Task details:
Turn every line of the listing below into a numbered list, skipping the blank lines. Leave the pictures out of your answer.

Records to process:
____________
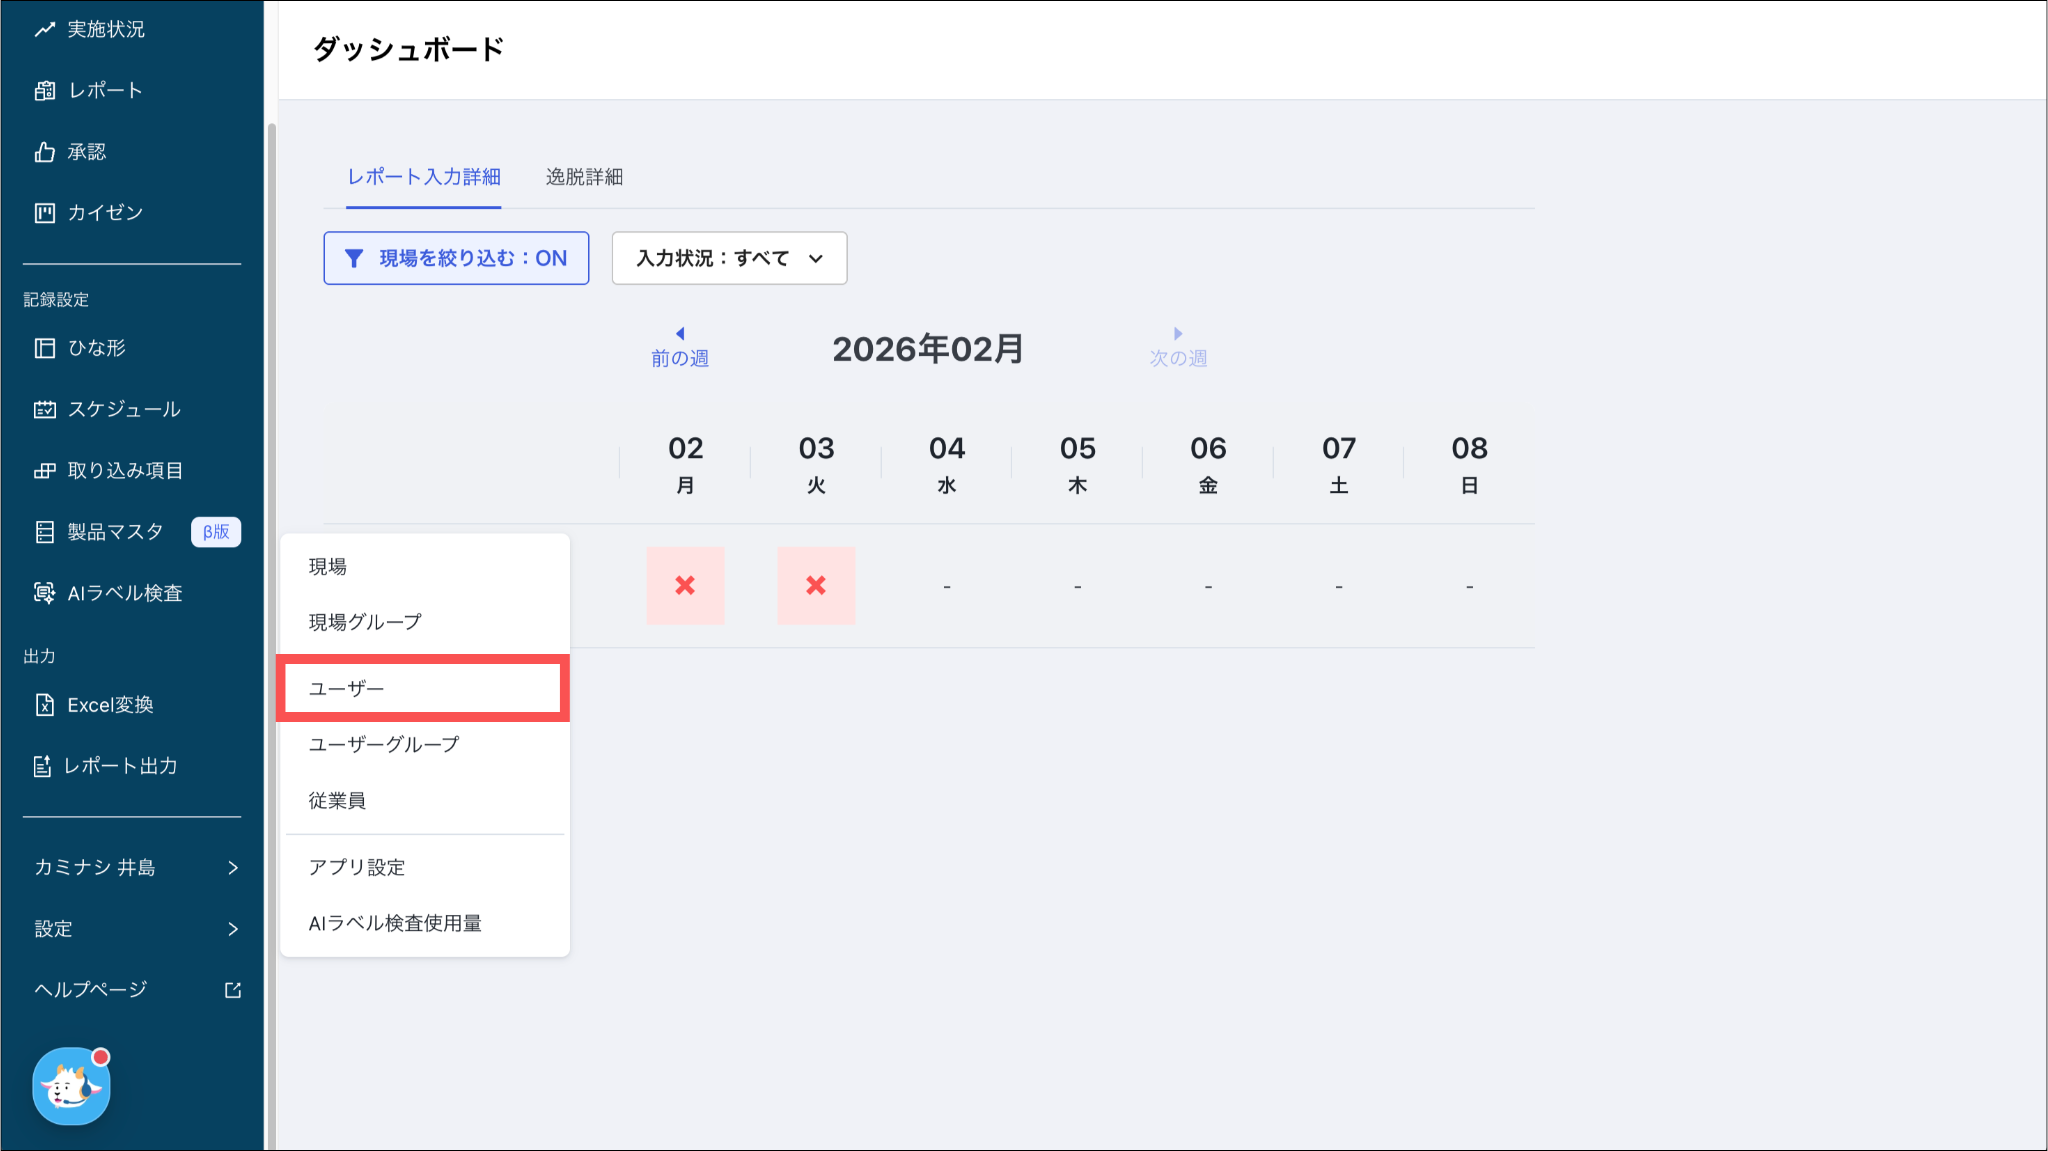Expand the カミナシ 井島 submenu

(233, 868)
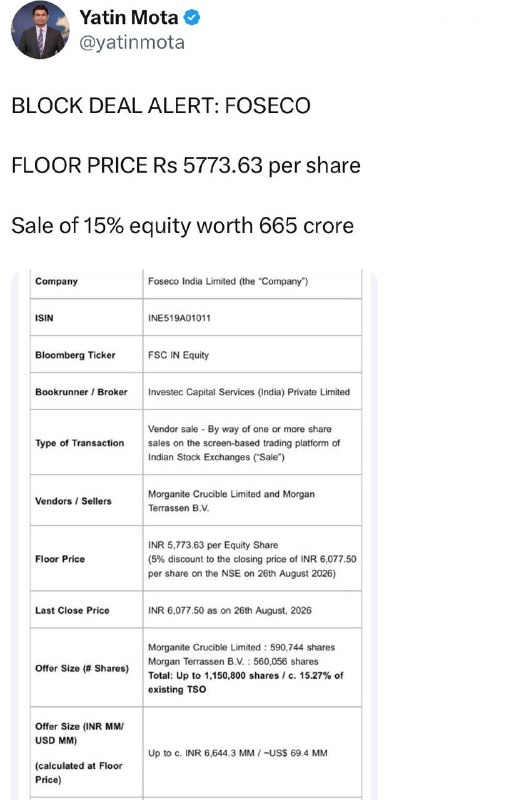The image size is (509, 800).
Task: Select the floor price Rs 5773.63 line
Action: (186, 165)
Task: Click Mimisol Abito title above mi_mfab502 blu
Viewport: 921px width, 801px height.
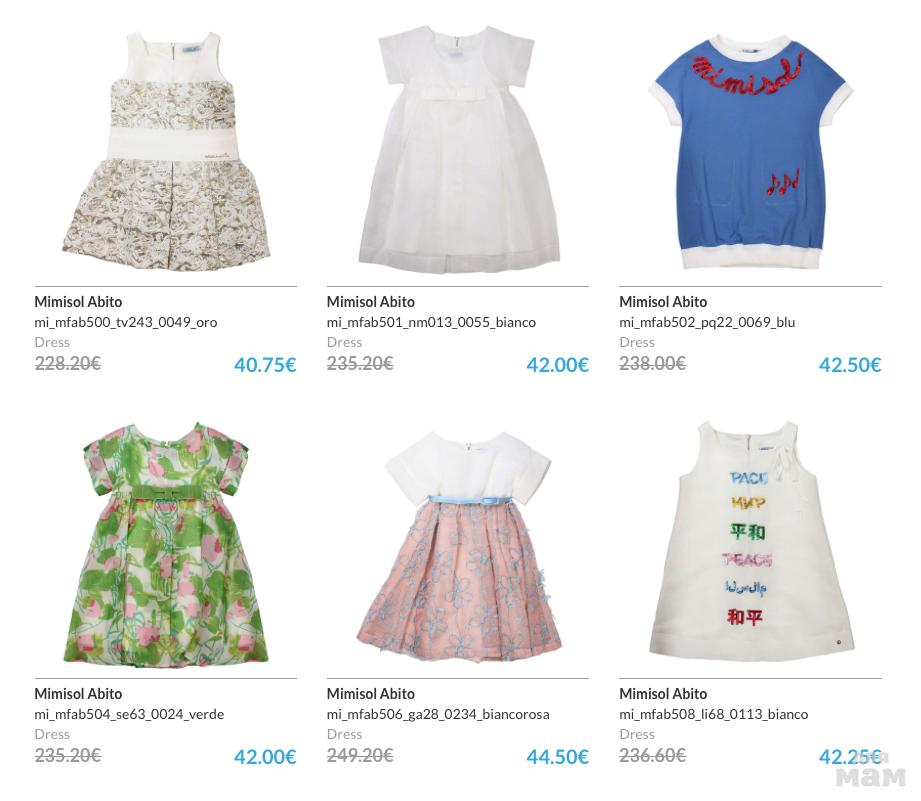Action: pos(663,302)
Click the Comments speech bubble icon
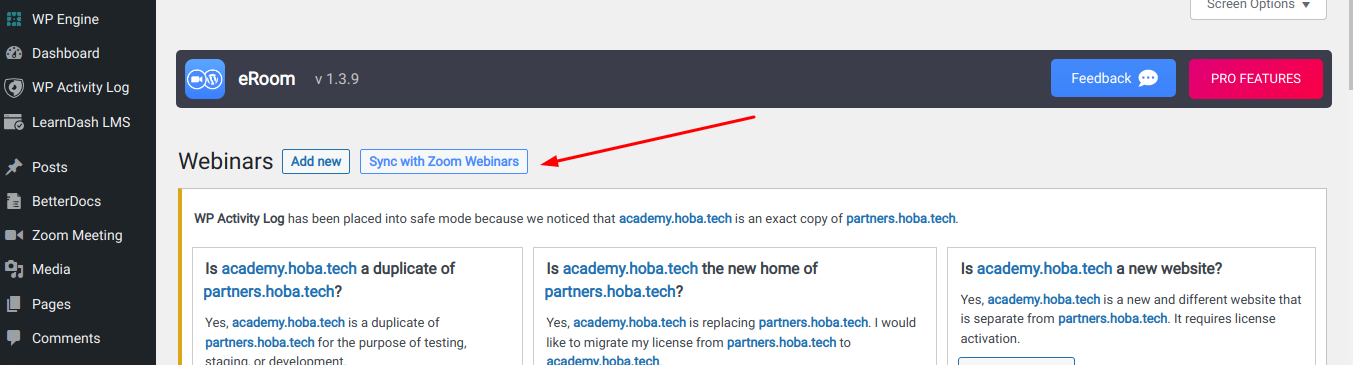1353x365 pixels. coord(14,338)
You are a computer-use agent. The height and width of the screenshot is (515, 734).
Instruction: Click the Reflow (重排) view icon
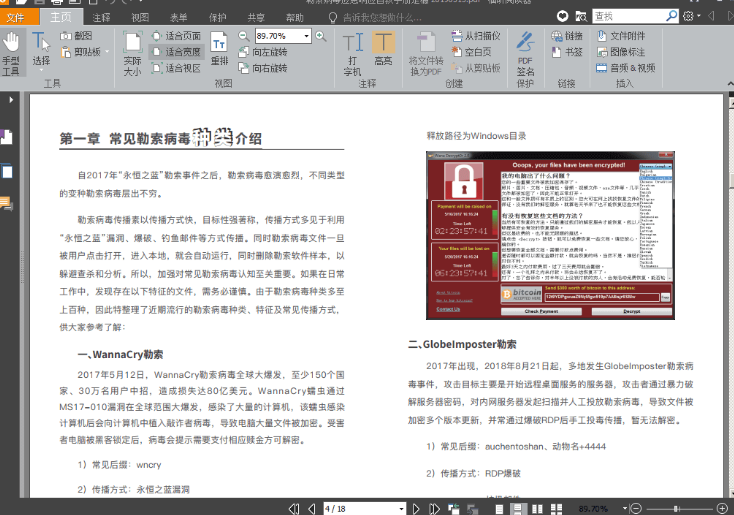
____________
Problem solution:
1. Expand the カミナシ 井島 submenu
2. (233, 868)
3. The image size is (509, 800).
4. Task: Select the floor price Rs 5773.63 line
5. Action: (186, 165)
6. Task: Click Mimisol Abito title above mi_mfab502 blu
7. Viewport: 921px width, 801px height.
8. Action: pos(663,302)
9. Click the Comments speech bubble icon
10. 1353x365 pixels. coord(14,338)
11. You are a computer-use agent. The height and width of the screenshot is (515, 734).
12. Instruction: Click the Reflow (重排) view icon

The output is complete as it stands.